**GIVEN INFORMATION**

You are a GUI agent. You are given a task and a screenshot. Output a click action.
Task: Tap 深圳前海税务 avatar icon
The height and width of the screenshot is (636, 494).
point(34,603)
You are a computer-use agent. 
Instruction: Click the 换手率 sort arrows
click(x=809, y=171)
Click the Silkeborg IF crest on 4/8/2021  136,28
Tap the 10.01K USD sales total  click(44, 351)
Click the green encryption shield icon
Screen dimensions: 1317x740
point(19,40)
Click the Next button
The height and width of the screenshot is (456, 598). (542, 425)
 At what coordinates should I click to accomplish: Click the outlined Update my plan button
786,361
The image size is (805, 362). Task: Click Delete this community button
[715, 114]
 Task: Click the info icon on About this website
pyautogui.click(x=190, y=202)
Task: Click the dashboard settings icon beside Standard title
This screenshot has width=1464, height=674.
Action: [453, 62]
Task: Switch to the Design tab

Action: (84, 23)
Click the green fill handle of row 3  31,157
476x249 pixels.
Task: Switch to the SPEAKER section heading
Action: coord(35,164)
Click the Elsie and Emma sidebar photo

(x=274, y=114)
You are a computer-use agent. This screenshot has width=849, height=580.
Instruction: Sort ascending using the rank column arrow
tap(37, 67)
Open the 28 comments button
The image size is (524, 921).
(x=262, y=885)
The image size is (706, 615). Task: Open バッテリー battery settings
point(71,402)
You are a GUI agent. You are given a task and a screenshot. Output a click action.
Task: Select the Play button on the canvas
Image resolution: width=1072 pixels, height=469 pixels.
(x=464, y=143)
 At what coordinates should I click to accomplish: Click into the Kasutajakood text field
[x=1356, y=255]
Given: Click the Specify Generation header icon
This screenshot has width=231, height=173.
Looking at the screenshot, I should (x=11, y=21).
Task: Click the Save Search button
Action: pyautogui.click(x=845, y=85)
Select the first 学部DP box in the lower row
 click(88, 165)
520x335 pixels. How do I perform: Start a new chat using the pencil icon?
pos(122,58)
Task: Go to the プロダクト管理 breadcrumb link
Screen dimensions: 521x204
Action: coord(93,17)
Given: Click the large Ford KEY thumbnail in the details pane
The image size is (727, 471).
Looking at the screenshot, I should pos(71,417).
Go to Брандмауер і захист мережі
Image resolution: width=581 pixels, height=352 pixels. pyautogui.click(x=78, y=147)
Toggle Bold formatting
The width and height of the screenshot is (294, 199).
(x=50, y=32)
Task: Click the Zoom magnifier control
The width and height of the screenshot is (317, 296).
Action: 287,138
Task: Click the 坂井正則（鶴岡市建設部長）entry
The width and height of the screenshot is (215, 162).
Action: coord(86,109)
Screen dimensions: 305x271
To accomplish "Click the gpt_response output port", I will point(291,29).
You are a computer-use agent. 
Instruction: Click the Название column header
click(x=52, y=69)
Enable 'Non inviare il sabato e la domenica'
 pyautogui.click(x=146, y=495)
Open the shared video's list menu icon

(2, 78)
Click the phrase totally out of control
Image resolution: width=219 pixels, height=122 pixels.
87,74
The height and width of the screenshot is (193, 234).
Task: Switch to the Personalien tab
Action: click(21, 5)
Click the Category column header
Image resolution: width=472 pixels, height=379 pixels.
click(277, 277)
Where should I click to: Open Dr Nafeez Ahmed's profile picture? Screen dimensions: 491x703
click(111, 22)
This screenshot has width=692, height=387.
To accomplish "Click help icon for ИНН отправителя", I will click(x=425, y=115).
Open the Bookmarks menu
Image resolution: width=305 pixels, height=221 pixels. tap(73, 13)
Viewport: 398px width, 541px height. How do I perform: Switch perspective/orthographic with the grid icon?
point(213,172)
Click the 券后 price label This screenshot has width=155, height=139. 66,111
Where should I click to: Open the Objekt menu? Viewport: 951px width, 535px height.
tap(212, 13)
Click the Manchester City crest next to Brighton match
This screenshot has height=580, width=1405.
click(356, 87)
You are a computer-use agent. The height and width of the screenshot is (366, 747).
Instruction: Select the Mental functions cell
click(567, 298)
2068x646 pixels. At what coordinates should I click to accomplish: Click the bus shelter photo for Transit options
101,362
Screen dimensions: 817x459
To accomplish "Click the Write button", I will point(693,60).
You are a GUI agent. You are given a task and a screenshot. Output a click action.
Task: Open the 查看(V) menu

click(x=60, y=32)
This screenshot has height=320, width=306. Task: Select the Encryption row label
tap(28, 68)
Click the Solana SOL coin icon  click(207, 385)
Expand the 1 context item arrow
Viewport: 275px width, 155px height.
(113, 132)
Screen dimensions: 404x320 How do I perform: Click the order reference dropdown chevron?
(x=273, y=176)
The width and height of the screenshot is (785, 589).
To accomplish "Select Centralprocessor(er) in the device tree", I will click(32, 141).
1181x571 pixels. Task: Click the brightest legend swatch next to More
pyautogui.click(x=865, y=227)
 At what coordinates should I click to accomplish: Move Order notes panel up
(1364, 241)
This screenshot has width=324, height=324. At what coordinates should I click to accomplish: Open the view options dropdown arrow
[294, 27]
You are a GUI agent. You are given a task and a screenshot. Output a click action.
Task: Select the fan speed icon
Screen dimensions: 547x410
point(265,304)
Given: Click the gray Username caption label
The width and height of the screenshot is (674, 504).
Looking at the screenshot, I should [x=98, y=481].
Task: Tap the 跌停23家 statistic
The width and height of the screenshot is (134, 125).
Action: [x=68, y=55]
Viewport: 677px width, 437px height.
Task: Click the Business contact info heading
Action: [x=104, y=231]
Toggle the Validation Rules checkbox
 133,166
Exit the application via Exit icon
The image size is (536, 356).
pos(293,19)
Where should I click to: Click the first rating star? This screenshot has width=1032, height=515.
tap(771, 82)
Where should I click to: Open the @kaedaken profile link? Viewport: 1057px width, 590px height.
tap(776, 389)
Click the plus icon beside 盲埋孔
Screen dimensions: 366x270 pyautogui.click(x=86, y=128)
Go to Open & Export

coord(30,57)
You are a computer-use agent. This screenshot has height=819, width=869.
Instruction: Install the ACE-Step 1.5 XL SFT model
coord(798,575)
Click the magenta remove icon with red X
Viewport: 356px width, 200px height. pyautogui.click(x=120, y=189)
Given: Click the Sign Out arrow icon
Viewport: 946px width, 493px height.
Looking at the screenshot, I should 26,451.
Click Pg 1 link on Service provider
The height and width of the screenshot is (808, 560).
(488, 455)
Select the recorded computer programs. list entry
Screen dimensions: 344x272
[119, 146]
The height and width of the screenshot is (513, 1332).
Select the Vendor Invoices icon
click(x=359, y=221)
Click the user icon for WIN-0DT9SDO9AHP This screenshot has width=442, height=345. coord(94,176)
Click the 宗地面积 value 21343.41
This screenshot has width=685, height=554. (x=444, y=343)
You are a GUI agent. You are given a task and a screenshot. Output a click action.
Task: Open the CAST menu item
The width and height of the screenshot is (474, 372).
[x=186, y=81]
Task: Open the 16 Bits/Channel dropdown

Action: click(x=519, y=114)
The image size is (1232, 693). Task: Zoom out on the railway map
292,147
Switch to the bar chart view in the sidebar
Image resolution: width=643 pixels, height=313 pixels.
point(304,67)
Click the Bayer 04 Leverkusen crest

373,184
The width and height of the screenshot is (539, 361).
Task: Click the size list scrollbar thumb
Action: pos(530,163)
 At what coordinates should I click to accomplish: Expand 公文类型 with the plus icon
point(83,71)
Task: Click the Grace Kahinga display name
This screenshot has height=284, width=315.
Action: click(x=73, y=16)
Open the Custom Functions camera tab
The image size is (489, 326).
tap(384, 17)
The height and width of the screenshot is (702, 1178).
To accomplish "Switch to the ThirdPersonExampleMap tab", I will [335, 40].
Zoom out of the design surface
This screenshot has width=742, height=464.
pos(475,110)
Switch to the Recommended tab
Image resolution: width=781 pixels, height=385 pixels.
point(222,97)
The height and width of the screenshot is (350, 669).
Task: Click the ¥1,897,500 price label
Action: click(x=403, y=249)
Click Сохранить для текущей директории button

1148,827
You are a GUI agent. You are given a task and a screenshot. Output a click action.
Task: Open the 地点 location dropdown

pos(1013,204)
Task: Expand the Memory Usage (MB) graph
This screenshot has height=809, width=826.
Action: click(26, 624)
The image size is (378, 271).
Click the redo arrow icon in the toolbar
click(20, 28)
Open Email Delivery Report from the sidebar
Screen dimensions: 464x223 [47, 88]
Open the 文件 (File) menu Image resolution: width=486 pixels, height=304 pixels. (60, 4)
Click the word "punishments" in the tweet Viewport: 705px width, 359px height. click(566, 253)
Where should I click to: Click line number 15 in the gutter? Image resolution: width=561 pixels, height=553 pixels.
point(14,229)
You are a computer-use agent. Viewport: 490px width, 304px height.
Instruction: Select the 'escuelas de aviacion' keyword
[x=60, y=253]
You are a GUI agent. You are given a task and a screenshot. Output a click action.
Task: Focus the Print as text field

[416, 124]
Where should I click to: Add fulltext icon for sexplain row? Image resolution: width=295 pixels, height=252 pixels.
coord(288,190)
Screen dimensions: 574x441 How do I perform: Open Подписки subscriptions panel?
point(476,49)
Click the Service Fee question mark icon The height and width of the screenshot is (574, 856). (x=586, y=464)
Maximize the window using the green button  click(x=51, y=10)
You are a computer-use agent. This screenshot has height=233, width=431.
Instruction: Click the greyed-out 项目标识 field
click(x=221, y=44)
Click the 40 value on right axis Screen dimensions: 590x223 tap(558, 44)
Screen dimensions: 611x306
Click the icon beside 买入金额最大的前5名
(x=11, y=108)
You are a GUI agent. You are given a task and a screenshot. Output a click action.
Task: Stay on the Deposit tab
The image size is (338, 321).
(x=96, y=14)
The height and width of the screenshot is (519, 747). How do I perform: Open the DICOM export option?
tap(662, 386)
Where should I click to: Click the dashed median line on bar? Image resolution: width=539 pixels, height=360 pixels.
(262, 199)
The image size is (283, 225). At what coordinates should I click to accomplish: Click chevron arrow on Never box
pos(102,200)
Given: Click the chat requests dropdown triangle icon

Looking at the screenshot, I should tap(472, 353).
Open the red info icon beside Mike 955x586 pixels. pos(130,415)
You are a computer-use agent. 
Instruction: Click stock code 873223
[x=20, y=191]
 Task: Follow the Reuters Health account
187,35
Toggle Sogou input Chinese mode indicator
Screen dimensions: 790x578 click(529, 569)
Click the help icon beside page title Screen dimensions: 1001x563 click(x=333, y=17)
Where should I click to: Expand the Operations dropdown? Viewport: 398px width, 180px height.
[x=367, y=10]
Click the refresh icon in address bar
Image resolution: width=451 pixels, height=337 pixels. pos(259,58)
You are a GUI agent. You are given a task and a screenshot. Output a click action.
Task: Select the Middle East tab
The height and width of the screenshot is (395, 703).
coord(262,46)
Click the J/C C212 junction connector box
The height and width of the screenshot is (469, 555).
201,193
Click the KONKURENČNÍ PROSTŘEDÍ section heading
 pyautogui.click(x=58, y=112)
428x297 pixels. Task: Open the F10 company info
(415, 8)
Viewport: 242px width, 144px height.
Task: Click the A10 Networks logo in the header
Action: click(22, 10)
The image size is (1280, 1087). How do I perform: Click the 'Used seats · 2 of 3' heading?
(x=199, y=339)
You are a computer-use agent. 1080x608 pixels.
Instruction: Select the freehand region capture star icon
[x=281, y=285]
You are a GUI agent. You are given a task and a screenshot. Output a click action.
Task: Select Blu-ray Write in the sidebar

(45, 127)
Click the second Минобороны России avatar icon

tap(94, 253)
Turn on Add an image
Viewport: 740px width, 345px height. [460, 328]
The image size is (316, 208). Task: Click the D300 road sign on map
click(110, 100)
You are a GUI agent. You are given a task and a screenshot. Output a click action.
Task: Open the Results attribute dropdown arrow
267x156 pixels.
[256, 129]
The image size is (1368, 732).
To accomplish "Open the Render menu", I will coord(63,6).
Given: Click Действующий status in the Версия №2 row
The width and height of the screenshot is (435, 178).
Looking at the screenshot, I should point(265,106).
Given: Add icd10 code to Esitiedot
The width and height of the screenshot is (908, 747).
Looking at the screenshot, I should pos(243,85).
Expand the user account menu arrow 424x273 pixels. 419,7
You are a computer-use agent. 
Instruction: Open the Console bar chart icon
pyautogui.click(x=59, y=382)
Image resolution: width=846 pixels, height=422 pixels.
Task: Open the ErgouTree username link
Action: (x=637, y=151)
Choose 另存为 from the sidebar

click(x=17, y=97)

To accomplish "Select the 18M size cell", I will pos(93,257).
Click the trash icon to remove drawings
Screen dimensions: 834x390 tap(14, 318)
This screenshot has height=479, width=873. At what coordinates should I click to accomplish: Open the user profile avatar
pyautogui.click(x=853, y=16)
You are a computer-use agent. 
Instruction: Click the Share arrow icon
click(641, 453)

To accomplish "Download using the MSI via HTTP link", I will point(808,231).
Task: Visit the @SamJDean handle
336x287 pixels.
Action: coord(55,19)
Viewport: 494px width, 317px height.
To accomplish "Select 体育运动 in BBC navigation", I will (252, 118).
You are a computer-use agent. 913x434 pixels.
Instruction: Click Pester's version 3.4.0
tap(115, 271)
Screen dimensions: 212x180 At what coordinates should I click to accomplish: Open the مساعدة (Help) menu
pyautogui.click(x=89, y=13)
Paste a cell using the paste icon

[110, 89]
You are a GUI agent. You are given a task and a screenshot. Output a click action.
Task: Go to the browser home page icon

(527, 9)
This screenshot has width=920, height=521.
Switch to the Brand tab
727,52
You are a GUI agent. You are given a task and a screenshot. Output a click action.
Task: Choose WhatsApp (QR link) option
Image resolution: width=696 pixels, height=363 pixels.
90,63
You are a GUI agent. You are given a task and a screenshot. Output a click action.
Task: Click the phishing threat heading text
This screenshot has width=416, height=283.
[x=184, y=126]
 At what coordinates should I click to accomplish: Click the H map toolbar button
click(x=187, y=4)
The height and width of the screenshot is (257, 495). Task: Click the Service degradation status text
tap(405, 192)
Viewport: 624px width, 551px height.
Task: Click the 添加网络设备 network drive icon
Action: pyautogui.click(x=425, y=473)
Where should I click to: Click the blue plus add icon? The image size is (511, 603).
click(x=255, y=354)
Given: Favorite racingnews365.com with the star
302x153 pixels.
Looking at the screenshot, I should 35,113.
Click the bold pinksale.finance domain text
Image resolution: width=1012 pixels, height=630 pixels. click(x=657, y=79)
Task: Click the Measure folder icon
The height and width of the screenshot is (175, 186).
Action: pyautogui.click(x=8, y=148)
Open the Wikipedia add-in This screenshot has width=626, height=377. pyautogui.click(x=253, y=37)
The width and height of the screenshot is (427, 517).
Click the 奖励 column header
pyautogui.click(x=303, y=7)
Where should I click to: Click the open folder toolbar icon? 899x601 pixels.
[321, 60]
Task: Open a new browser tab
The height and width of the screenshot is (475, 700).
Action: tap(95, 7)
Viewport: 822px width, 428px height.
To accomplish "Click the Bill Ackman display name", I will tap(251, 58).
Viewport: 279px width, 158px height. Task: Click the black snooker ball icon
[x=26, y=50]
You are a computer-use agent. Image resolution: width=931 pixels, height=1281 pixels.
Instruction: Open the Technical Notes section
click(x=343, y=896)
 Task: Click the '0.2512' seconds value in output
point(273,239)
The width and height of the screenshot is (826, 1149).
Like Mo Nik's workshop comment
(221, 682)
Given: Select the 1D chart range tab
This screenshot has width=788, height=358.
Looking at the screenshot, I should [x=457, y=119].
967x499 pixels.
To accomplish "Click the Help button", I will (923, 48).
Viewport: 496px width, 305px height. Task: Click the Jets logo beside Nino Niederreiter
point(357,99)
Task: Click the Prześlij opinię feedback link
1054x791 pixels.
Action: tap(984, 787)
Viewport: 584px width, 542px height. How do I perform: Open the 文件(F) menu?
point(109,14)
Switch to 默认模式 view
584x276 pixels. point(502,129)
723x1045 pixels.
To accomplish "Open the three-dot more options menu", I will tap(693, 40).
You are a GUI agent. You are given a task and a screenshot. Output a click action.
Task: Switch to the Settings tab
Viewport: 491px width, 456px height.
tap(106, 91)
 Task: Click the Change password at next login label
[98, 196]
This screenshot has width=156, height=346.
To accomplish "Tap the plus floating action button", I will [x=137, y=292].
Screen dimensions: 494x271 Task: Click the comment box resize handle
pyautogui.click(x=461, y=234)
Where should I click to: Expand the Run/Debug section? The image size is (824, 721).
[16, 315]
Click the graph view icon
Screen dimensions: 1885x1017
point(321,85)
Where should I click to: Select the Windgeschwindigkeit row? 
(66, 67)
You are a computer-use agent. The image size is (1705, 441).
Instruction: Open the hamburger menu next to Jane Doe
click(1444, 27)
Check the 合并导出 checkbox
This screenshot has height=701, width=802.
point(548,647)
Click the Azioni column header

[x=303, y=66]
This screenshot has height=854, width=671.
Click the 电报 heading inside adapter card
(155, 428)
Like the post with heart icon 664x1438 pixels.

**WORK ORDER**
Print exactly the lines above, between the one holding "Toggle the Validation Rules checkbox" and the one holding "Task: Click the Grace Kahinga display name", inclusive, and nothing besides.

**COMPLETED TASK**
Toggle the Validation Rules checkbox
 133,166
Exit the application via Exit icon
The image size is (536, 356).
pos(293,19)
Where should I click to: Click the first rating star? This screenshot has width=1032, height=515.
tap(771, 82)
Where should I click to: Open the @kaedaken profile link? Viewport: 1057px width, 590px height.
tap(776, 389)
Click the plus icon beside 盲埋孔
Screen dimensions: 366x270 pyautogui.click(x=86, y=128)
Go to Open & Export

coord(30,57)
You are a computer-use agent. This screenshot has height=819, width=869.
Instruction: Install the ACE-Step 1.5 XL SFT model
coord(798,575)
Click the magenta remove icon with red X
Viewport: 356px width, 200px height. pyautogui.click(x=120, y=189)
Given: Click the Sign Out arrow icon
Viewport: 946px width, 493px height.
Looking at the screenshot, I should 26,451.
Click Pg 1 link on Service provider
The height and width of the screenshot is (808, 560).
(488, 455)
Select the recorded computer programs. list entry
Screen dimensions: 344x272
[119, 146]
The height and width of the screenshot is (513, 1332).
Select the Vendor Invoices icon
click(x=359, y=221)
Click the user icon for WIN-0DT9SDO9AHP This screenshot has width=442, height=345. coord(94,176)
Click the 宗地面积 value 21343.41
This screenshot has width=685, height=554. (x=444, y=343)
You are a GUI agent. You are given a task and a screenshot. Output a click action.
Task: Open the CAST menu item
The width and height of the screenshot is (474, 372).
[x=186, y=81]
Task: Open the 16 Bits/Channel dropdown

Action: click(x=519, y=114)
The image size is (1232, 693). Task: Zoom out on the railway map
292,147
Switch to the bar chart view in the sidebar
Image resolution: width=643 pixels, height=313 pixels.
point(304,67)
Click the Bayer 04 Leverkusen crest

373,184
The width and height of the screenshot is (539, 361).
Task: Click the size list scrollbar thumb
Action: pos(530,163)
 At what coordinates should I click to accomplish: Expand 公文类型 with the plus icon
point(83,71)
Task: Click the Grace Kahinga display name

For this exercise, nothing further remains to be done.